How to complete this task | Your job is to copy the lines from the material that include "computer".

Data shown |
----------

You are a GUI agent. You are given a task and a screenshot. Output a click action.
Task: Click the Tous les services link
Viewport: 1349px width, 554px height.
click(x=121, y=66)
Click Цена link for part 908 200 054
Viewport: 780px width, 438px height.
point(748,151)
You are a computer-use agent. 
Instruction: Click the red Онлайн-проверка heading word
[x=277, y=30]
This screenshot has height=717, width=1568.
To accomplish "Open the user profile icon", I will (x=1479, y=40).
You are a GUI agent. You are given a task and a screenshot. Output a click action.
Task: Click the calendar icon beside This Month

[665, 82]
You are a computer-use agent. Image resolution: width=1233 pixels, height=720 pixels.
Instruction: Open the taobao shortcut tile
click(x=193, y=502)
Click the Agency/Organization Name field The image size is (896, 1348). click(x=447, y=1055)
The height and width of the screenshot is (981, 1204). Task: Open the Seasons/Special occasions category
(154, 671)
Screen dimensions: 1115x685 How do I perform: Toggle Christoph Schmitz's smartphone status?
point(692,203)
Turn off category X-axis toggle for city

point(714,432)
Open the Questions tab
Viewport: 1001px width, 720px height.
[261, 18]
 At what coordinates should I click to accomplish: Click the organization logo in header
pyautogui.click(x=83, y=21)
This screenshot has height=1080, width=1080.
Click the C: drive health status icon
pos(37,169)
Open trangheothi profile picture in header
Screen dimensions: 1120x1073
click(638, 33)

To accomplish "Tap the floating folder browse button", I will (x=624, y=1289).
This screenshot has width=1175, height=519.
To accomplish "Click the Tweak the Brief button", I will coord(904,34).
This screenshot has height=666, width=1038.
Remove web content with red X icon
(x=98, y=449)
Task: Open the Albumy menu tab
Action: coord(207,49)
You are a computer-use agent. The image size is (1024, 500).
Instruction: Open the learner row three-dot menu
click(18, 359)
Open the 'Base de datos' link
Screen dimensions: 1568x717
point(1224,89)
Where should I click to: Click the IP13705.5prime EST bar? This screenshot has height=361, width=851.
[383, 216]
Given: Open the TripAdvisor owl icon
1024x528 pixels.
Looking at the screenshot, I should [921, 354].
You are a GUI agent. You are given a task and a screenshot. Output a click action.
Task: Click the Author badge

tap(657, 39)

----------

Exercise response |
You are a computer-use agent. 
You are a computer-use agent. Image resolution: width=1233 pixels, height=720 pixels.
You are a computer-use agent. The image size is (1024, 500).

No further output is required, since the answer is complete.